# Task directions
Go over the entries and report the lines where the word "Uncheck" occurs.

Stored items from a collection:
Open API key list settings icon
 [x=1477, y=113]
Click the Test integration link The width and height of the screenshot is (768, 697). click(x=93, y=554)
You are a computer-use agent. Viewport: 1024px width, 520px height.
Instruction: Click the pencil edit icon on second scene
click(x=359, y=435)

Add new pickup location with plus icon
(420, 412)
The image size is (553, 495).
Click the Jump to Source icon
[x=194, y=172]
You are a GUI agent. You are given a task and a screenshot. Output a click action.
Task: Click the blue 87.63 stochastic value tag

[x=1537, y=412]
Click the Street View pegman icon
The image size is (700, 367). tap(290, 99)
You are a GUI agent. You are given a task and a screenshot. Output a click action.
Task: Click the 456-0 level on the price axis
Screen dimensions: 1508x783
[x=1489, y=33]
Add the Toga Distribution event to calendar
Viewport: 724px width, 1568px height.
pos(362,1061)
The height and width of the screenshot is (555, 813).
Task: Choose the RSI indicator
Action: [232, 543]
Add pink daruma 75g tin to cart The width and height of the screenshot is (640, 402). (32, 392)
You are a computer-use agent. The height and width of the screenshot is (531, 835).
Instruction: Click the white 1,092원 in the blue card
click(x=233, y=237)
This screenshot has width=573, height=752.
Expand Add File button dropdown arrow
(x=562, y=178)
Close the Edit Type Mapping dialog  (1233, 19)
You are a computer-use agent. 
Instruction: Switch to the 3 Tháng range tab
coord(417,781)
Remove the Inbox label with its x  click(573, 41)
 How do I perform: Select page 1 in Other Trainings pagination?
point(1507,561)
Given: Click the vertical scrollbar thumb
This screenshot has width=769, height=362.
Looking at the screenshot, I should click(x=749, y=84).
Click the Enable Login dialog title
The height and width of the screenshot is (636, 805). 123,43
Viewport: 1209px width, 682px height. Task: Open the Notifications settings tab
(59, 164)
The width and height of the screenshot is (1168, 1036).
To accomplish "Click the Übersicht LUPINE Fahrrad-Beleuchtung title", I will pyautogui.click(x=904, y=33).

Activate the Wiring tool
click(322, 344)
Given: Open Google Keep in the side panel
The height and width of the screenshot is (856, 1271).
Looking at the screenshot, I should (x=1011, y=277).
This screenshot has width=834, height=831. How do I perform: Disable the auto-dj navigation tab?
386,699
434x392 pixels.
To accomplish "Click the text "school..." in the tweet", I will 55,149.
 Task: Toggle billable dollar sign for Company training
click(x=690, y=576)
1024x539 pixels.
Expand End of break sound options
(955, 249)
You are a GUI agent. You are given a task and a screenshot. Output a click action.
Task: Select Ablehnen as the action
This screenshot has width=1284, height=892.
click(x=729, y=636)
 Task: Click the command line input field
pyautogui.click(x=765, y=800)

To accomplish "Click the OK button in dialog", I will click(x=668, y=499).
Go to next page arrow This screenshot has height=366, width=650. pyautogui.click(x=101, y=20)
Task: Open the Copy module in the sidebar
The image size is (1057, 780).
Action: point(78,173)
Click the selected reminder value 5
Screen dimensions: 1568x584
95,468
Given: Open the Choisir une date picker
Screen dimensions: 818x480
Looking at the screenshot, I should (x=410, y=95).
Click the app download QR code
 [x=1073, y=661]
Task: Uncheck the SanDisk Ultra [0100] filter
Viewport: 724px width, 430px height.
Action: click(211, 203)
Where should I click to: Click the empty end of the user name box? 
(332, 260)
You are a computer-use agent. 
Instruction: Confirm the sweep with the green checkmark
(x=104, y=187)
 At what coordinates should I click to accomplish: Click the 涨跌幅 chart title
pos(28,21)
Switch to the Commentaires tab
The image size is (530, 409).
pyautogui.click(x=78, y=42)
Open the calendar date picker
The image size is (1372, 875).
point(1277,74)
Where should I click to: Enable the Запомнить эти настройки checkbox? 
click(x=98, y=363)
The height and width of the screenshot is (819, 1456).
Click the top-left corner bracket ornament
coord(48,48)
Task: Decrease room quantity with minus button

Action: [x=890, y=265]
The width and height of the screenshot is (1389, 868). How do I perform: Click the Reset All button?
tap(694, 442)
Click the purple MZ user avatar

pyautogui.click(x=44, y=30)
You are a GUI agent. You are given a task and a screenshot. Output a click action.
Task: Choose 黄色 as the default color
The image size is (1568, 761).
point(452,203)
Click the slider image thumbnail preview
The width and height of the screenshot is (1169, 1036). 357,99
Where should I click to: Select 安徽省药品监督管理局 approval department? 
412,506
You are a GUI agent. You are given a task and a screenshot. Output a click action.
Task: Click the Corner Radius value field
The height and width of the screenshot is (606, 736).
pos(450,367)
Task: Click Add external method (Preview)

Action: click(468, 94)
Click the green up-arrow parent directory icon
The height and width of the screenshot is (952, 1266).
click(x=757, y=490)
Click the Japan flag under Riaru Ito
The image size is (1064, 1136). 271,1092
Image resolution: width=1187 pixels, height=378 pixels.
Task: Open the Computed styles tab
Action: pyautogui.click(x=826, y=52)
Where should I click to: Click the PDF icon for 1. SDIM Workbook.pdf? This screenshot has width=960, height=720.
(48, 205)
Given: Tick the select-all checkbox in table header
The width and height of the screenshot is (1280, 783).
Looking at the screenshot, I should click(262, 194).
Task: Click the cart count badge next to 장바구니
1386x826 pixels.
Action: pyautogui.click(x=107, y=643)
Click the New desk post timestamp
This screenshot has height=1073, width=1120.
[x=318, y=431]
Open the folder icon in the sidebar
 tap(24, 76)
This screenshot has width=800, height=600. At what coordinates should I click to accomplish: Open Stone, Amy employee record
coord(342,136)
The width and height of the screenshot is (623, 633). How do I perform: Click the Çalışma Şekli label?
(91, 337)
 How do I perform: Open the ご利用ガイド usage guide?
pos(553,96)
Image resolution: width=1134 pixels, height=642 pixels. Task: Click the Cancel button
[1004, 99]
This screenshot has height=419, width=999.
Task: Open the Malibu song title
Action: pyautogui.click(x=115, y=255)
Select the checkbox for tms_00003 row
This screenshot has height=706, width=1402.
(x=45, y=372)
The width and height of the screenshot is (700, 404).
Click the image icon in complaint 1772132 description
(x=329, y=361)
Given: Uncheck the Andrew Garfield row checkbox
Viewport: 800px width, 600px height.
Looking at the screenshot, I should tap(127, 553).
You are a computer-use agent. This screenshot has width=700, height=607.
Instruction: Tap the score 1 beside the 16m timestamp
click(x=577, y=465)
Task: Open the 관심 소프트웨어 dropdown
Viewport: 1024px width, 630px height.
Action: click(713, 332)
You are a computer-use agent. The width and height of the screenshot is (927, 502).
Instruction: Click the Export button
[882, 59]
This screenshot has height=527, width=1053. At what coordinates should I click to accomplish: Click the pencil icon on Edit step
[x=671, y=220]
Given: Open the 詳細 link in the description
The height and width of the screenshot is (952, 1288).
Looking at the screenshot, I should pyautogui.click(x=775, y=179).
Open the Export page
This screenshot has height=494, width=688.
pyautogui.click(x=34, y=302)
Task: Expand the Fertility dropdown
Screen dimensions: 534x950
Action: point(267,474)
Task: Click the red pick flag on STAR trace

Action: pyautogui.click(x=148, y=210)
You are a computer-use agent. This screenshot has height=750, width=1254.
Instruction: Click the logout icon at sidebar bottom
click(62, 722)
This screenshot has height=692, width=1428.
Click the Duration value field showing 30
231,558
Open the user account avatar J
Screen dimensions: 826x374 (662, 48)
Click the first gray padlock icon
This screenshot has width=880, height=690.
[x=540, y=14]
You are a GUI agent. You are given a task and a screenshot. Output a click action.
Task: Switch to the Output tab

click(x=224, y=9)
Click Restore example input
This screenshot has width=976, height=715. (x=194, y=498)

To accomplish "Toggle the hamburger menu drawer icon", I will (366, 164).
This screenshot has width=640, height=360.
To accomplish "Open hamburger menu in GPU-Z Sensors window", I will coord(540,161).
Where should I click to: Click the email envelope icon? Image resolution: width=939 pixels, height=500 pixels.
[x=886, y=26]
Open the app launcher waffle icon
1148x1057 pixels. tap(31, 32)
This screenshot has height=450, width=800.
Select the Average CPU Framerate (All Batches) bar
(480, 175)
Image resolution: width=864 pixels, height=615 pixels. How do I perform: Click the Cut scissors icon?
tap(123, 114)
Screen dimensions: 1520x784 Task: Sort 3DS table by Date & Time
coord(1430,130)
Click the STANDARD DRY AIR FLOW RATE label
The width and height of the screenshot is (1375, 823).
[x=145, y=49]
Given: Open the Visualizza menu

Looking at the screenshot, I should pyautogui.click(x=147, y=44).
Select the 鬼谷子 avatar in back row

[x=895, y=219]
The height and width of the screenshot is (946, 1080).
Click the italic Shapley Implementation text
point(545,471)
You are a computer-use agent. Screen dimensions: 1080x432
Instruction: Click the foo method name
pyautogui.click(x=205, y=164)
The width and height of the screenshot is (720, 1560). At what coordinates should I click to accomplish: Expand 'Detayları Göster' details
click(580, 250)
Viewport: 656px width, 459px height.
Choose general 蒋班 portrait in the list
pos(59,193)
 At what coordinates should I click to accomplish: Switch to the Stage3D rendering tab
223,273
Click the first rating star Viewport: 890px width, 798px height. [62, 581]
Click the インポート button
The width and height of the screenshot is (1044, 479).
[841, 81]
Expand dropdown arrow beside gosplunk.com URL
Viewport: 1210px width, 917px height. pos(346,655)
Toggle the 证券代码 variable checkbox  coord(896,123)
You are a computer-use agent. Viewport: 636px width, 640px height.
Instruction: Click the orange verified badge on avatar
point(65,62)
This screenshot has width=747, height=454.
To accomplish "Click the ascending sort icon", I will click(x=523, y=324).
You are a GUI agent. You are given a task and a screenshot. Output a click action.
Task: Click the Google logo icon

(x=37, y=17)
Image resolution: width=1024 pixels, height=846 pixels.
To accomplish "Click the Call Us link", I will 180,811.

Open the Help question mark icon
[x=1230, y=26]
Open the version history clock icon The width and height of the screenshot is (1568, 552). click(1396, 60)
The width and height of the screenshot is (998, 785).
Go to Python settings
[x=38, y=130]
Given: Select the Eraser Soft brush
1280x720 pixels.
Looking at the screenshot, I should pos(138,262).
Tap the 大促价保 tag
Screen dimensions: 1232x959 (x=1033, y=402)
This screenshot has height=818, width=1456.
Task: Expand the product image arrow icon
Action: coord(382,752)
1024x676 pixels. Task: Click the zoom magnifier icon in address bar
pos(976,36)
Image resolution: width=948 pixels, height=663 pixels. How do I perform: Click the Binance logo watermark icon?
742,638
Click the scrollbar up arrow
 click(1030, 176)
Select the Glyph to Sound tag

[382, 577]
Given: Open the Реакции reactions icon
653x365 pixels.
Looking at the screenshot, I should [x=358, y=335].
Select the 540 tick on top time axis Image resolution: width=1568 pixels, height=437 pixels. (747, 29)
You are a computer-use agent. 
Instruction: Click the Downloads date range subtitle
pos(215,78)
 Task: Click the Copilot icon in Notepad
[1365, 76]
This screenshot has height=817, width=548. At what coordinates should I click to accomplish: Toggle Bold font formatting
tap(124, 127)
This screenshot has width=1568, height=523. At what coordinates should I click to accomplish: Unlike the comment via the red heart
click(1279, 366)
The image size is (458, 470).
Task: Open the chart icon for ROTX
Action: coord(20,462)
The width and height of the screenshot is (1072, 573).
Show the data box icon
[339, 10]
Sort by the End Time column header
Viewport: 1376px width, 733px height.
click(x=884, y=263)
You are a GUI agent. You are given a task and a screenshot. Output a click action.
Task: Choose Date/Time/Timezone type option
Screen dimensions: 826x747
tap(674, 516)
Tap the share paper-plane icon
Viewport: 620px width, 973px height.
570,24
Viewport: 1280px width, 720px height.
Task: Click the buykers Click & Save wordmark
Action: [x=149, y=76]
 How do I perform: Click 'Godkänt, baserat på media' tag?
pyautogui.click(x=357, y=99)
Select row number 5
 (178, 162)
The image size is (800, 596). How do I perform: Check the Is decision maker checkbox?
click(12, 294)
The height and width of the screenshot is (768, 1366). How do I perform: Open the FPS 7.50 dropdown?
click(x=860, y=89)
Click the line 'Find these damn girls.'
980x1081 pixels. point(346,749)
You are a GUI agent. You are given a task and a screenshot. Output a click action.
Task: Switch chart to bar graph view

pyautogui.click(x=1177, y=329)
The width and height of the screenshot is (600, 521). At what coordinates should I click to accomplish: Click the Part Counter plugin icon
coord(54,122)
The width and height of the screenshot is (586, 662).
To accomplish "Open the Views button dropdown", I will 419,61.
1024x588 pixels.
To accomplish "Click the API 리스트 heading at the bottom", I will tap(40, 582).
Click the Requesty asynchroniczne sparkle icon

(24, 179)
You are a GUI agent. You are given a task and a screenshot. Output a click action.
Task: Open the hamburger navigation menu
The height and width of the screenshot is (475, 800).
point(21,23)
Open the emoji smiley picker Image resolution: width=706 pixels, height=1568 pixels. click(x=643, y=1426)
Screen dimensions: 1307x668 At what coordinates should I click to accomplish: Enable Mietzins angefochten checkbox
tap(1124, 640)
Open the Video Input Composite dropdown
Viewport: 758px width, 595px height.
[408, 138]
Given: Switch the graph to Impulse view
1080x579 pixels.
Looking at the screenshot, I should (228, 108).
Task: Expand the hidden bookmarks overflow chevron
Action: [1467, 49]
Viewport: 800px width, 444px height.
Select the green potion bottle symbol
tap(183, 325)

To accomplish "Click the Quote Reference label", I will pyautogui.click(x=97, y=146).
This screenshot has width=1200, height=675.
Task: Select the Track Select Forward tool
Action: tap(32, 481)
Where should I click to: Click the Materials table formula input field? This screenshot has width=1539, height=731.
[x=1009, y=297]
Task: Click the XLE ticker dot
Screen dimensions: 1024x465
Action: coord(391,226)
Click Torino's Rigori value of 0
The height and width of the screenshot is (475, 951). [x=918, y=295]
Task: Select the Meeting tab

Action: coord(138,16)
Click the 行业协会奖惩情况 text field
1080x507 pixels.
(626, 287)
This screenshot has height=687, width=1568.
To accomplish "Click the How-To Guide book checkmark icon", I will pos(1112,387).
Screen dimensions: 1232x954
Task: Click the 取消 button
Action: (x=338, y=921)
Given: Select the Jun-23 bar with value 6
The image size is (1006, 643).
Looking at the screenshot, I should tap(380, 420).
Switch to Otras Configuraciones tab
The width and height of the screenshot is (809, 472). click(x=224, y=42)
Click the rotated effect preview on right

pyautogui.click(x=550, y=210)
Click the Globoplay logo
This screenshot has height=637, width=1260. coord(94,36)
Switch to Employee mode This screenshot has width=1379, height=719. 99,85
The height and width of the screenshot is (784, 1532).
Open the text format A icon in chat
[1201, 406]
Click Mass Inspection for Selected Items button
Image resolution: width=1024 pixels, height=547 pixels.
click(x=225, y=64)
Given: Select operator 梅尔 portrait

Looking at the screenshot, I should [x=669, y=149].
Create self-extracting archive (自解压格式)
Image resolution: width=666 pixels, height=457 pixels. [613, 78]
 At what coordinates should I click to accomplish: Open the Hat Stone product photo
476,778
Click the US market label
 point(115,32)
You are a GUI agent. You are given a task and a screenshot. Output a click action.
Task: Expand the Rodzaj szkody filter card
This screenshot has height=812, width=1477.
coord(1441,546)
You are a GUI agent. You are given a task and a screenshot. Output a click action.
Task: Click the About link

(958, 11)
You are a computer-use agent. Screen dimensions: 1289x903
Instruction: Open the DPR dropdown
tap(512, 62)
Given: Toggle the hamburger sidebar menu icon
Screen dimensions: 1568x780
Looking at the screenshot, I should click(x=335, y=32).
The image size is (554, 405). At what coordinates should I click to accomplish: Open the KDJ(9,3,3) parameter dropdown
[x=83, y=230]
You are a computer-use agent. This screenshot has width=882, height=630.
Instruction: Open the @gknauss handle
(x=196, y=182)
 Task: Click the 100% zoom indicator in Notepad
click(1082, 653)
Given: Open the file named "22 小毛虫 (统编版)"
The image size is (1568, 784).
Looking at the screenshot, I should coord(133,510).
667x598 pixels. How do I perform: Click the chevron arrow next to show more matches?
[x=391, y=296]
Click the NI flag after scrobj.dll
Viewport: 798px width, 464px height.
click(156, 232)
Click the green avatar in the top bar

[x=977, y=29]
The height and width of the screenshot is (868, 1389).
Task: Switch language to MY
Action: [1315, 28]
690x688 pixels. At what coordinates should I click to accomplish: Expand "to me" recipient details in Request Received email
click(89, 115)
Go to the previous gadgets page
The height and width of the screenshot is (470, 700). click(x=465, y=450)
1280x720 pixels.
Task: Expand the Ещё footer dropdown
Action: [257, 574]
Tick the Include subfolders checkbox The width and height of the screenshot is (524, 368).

# Result
Task: Uncheck the SanDisk Ultra [0100] filter
Given: Uncheck the Andrew Garfield row checkbox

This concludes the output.